## Exercise prompt
Please repeat exactly the lines from the one containing "Viewport: 1646px width, 784px height." through the last line of the records below, leaving out any pictures.

## Information provided
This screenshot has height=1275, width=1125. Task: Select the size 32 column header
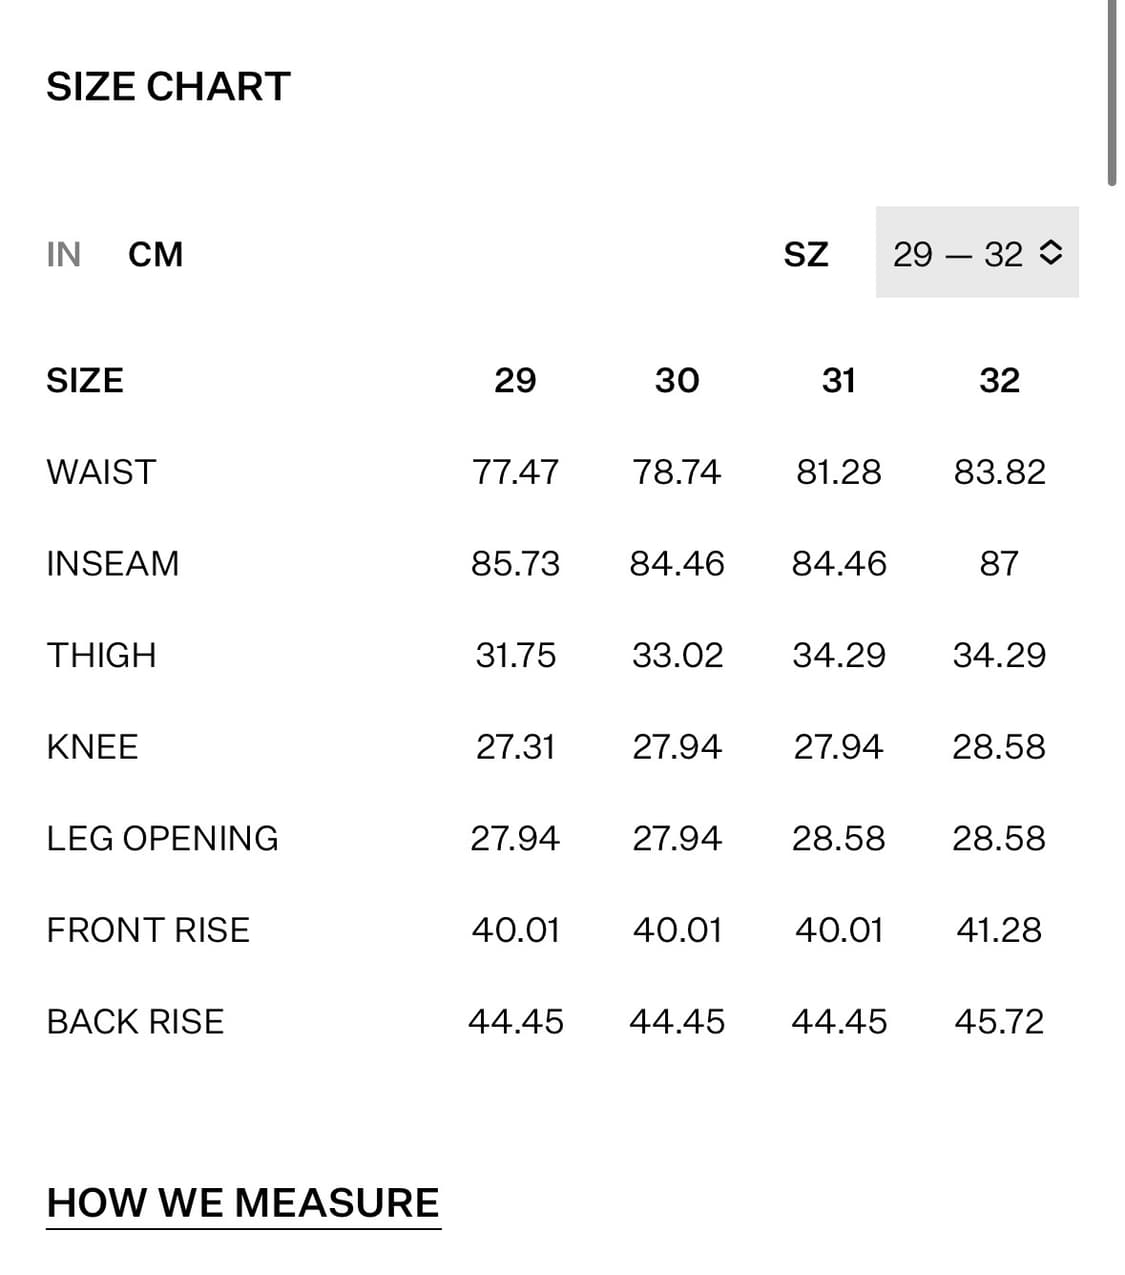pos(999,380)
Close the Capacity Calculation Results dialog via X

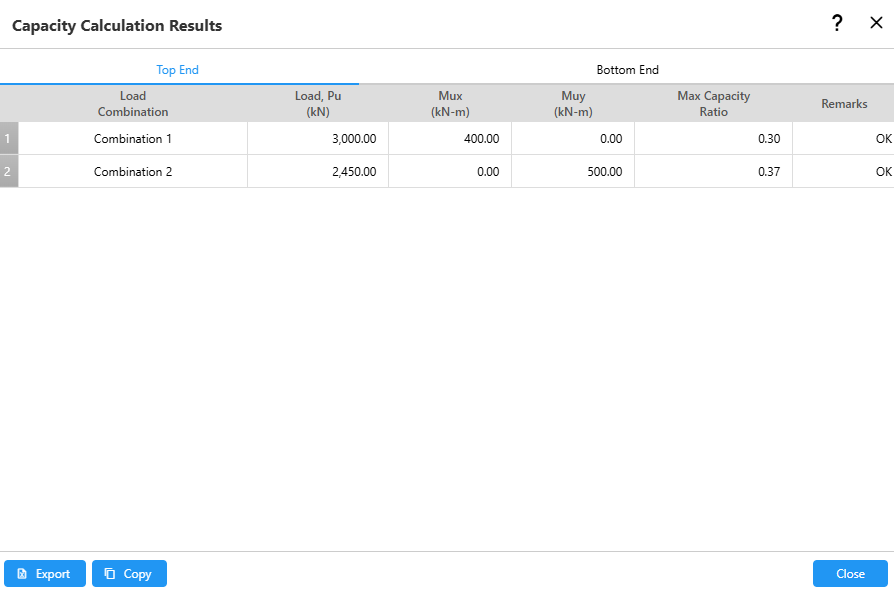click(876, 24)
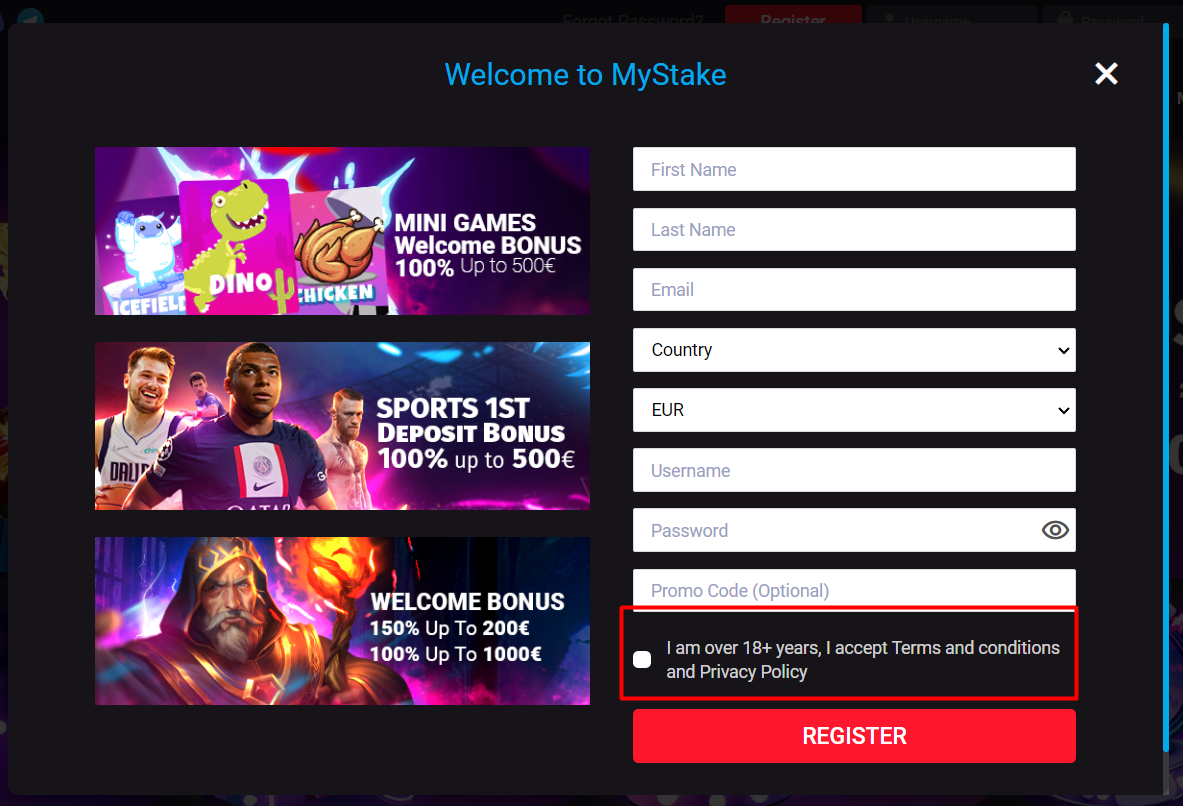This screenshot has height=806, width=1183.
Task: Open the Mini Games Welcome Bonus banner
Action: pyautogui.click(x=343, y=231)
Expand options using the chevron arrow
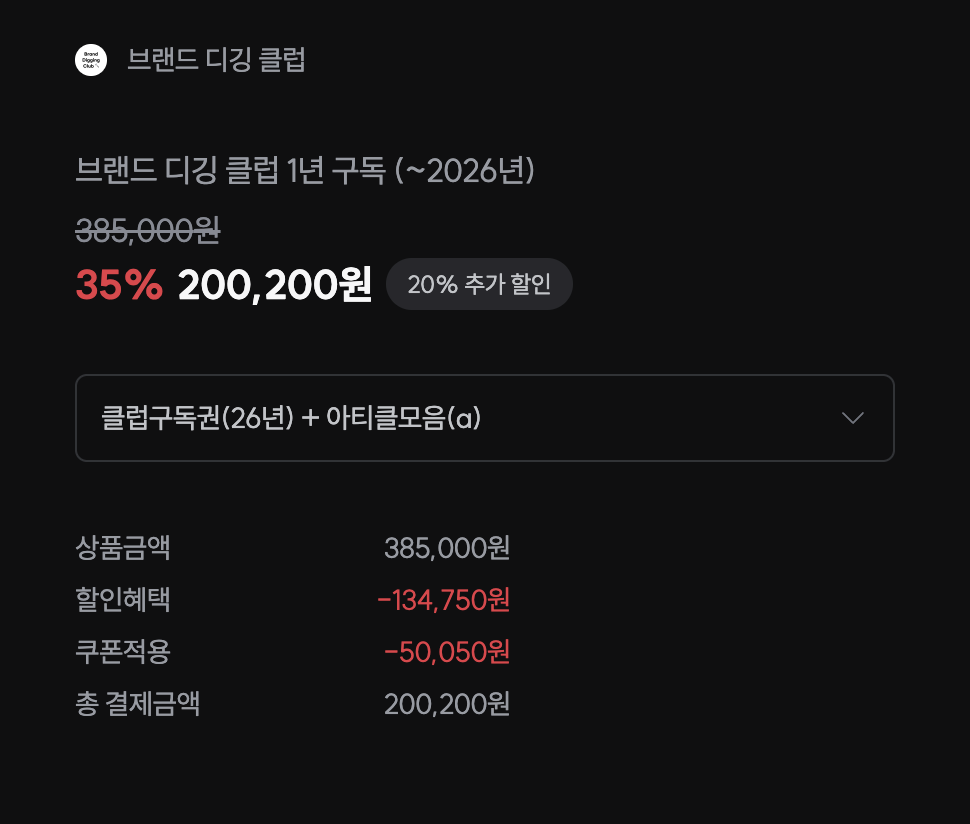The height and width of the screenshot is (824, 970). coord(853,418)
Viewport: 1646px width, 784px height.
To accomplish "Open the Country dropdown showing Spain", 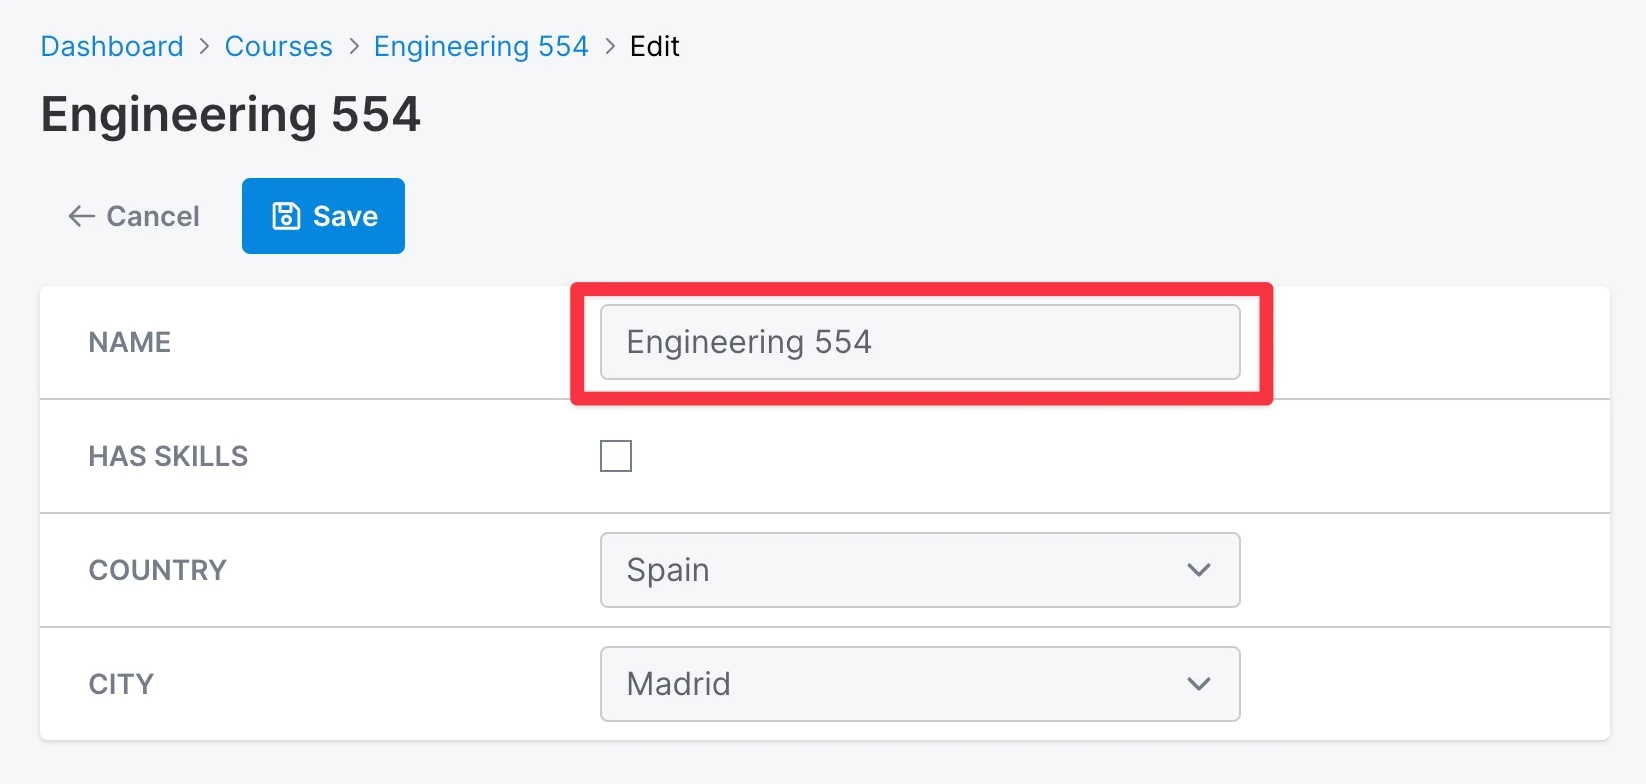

## Solution to this task
Viewport: 1646px width, 784px height.
To accomplish "Open the Country dropdown showing Spain", 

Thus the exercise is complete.